Repeat the listing below word for word, from the line with "You are a computer-use agent. 644x786 pixels." up to and including the line with "point(34,470)", and nothing else.

• _RECORD EXTRACTS_
========================

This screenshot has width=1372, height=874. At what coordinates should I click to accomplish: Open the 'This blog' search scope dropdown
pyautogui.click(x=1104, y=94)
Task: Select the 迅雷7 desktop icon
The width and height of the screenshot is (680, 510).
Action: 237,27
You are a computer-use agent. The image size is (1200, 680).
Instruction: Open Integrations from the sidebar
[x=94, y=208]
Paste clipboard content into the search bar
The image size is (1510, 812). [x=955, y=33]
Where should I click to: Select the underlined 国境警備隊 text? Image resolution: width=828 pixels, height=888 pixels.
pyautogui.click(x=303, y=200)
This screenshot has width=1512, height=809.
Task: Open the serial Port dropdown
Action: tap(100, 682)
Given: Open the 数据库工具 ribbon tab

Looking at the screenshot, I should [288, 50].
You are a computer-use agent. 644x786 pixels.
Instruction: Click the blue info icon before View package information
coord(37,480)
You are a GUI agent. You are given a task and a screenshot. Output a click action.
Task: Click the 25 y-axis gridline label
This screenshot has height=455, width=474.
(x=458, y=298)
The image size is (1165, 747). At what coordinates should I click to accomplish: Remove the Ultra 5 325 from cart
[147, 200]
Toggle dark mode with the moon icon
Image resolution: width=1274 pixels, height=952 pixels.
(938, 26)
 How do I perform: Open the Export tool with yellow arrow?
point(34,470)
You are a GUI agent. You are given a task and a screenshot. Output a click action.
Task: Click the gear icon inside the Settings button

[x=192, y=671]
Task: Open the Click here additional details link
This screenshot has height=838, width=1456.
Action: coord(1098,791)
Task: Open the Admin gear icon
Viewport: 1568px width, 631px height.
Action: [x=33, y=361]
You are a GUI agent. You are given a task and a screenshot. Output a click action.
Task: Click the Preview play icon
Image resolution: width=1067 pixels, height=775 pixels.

========================

• _THE ANSWER_
You are a computer-use agent. 644x786 pixels.
Instruction: Click the blue info icon before View package information
coord(37,480)
You are a GUI agent. You are given a task and a screenshot. Output a click action.
Task: Click the 25 y-axis gridline label
This screenshot has height=455, width=474.
(x=458, y=298)
The image size is (1165, 747). At what coordinates should I click to accomplish: Remove the Ultra 5 325 from cart
[147, 200]
Toggle dark mode with the moon icon
Image resolution: width=1274 pixels, height=952 pixels.
(938, 26)
 How do I perform: Open the Export tool with yellow arrow?
point(34,470)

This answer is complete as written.